▶ _Text excerpt_:
>>>>>
# Galveston Yakkin- Late Report Sunday 18th and Sunday Feb. 1st



## NOCREEK (Jan 18, 2012)

Late Report- Had a birthday the 17th so I got a kitchen pass Sunday the 18th. Jamie and I headed down to look for a winter time bluebird trout bite and man did we find it! Fished all day because it just never let up and we couldn't make ourselves leave em eating Lol. Water was deep and clear with little wind and lots of sunshine. We both caught double limits and some change easy and both took home a limit. Most fish came off "opening night" Cocahoe while the rest ate fat boys in pearl/black and pink and Softdines in plum/chartreuse and pink. Fished slow on the bottom and hooked up all day long, no sows but lots of solid keepers. Jamie had a bonus flattie but let it dance out of his lap trying string it Lol. All in all couldn't ask for a better 50th Bday trip.....got to fish pretty close to each other all day, got to visit a lot and doubled up several times! I do love me January fishing! 






















Report from Sunday Feb. 1st

Well....we had window Sunday morning to try and get in on the prefrontal bite, so Jamie and I headed down to Gtown in hopes of finding some trout in a feeding frenzy before the front. Launched into calm clear waters around 7:30 am accompanied by flipping mullet, lurking gulls and an occasional diving pelican. With the low pressure we were hoping for a cloudy dreary day with a few light showers to supercharge the major feed at mid-day but it pretty much turned out beautiful Lol. Started catching fish right off the bat and that continued on and off until we left a little after noon. I lost count of dink trout and only managed three keepers in the mix while Jamie caught several also but just strung one keeper.....it being the best of the day. The strange thing was the flounder bite, I boated four keepers and Jamie three, they were mixed right in with all the schoolie trout. He caught most of his fish on a pink corky, I think I strung a couple on the opening night Cocahoe then went to a Lil chartreuse Down South paddle tail and fished it the remainder of the time catching the rest of my stringer and countless dinks. The bite slowed down about the time the wind picked up and our time was short so we drifted in and called it a day. Definitely a another great time with a good friend on the water for sure!


----------
<<<<<
▶ _What you have to do_: From the Galveston fishing report, quote the passage between "Late Report- Had" and "me January fishing!", inclusive, word for word.

▶ _Data shown_:
>>>>>
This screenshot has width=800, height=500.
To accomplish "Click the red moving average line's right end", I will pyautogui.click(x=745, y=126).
<<<<<
>>>>>
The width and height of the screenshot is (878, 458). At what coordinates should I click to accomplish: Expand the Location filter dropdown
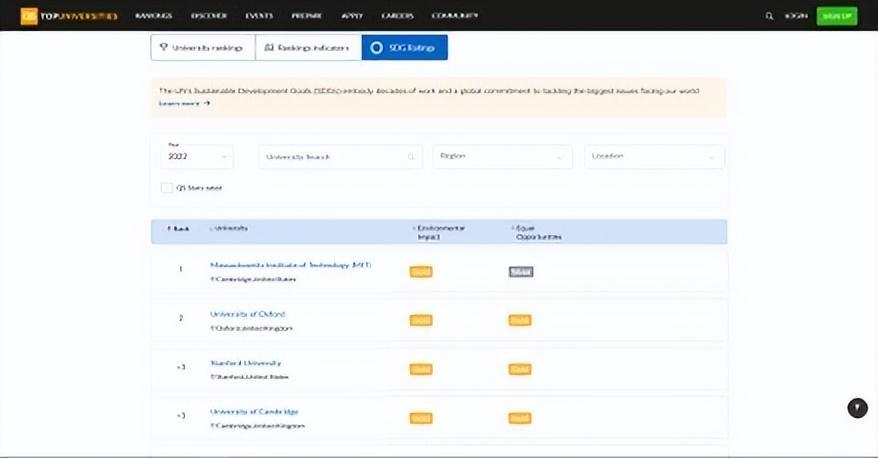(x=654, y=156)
<<<<<
▶ _Solution to the exercise_:
Late Report- Had a birthday the 17th so I got a kitchen pass Sunday the 18th. Jamie and I headed down to look for a winter time bluebird trout bite and man did we find it! Fished all day because it just never let up and we couldn't make ourselves leave em eating Lol. Water was deep and clear with little wind and lots of sunshine. We both caught double limits and some change easy and both took home a limit. Most fish came off "opening night" Cocahoe while the rest ate fat boys in pearl/black and pink and Softdines in plum/chartreuse and pink. Fished slow on the bottom and hooked up all day long, no sows but lots of solid keepers. Jamie had a bonus flattie but let it dance out of his lap trying string it Lol. All in all couldn't ask for a better 50th Bday trip.....got to fish pretty close to each other all day, got to visit a lot and doubled up several times! I do love me January fishing!